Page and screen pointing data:
──────

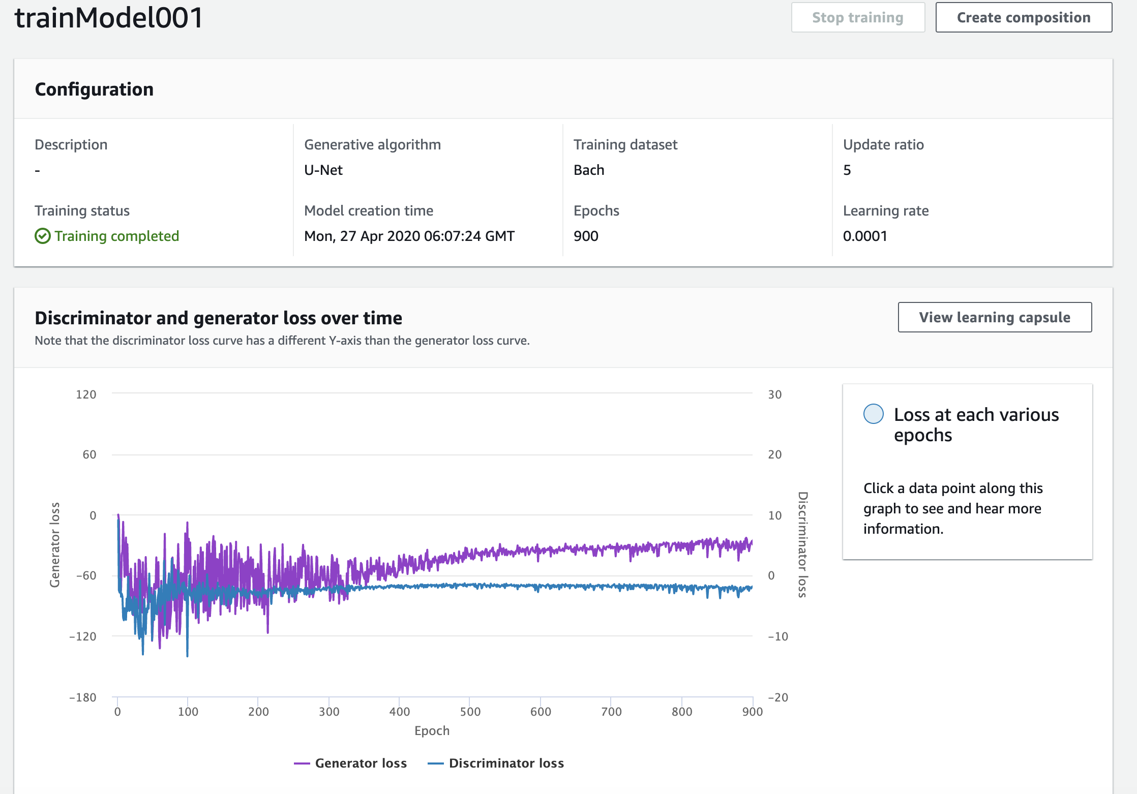Screen dimensions: 1137x794
Task: Click the Configuration panel header
Action: click(x=94, y=89)
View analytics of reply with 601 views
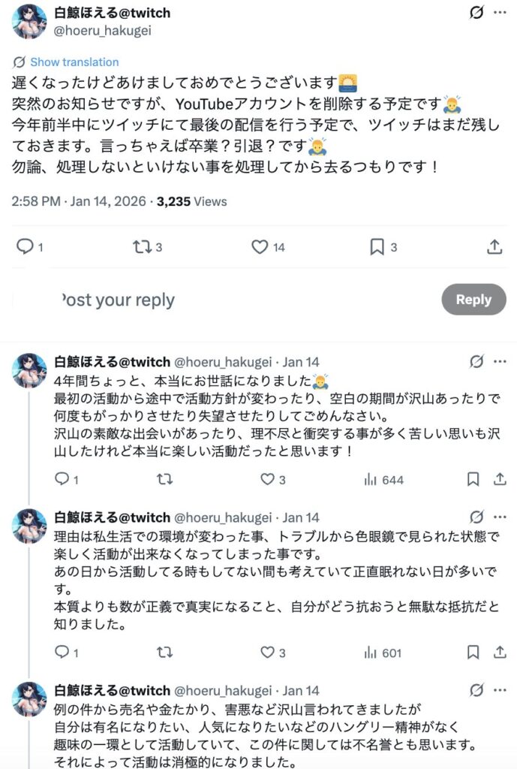Viewport: 517px width, 769px height. coord(369,653)
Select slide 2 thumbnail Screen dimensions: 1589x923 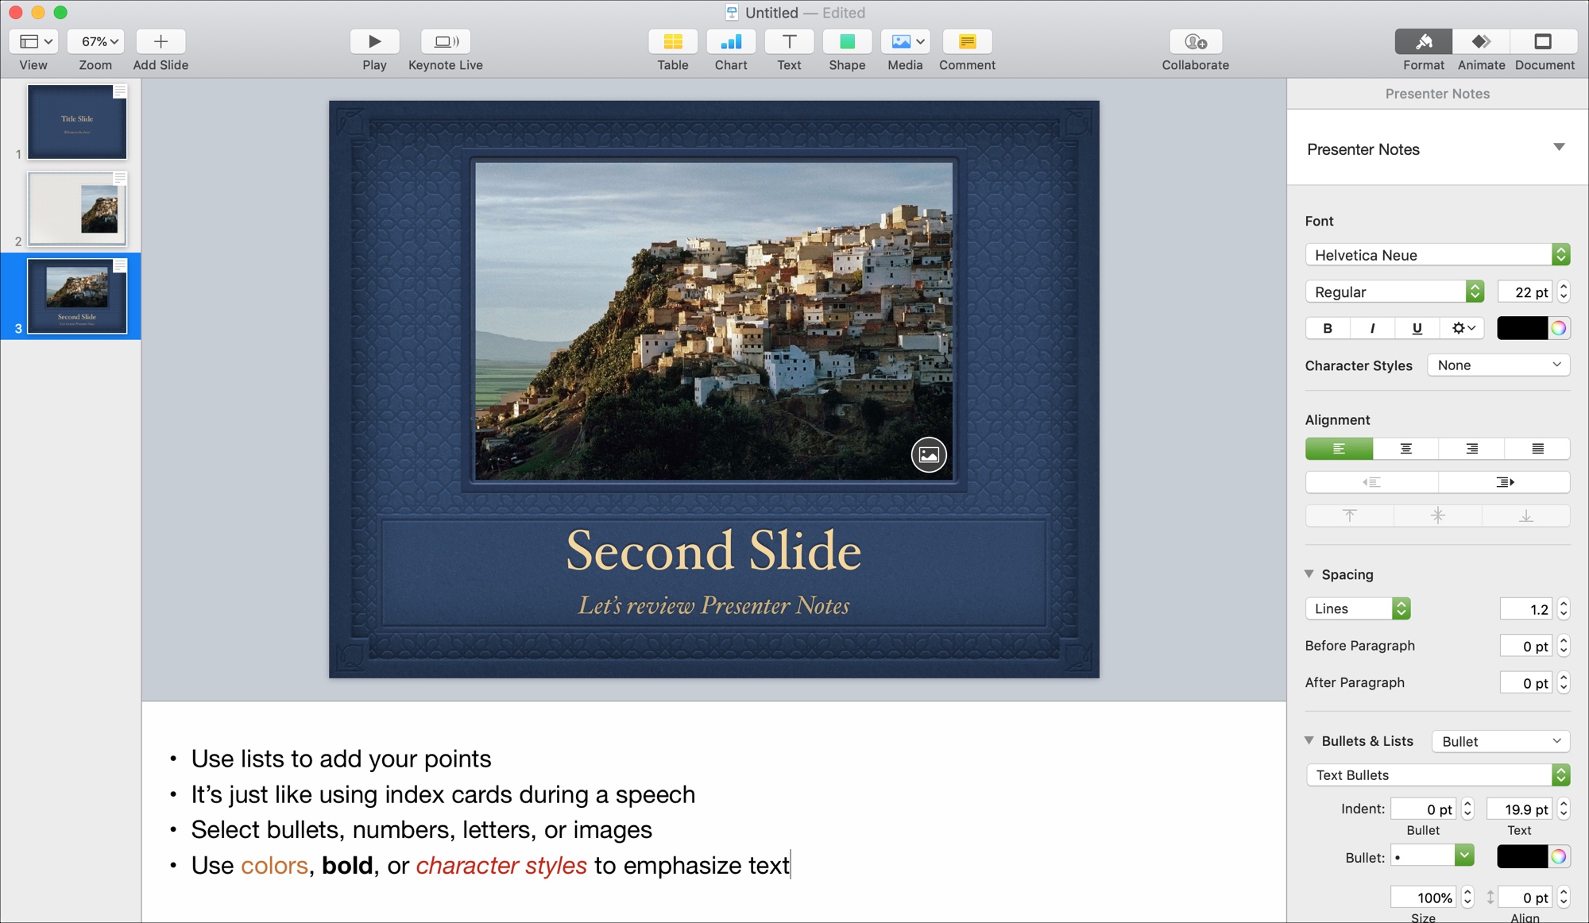[77, 207]
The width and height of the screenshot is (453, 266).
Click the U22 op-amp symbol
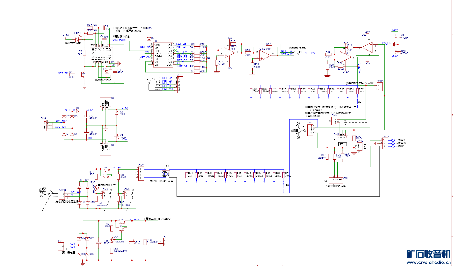pyautogui.click(x=367, y=48)
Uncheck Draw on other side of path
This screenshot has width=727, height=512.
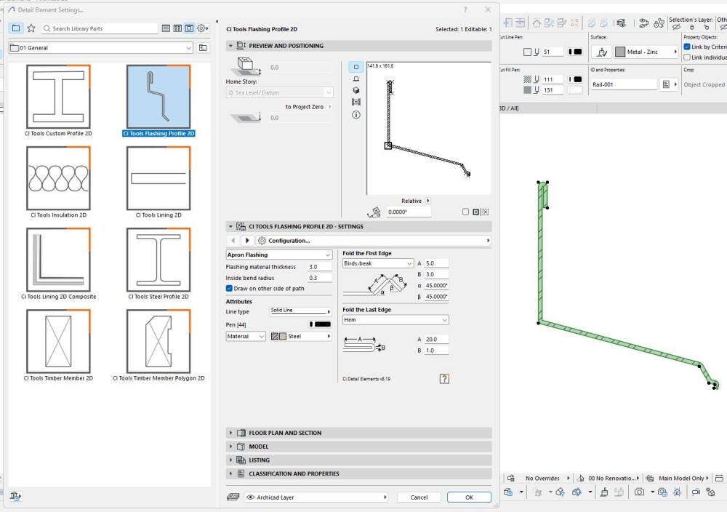pos(230,289)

──────

## What you need to do
Print the lines of the listing exactly as they appear, beginning with the line that contains "Uncheck Draw on other side of path" and continuing through the end of the listing. Leave the pictures out of your answer.

## Solved exercise
Uncheck Draw on other side of path
This screenshot has width=727, height=512.
pos(230,289)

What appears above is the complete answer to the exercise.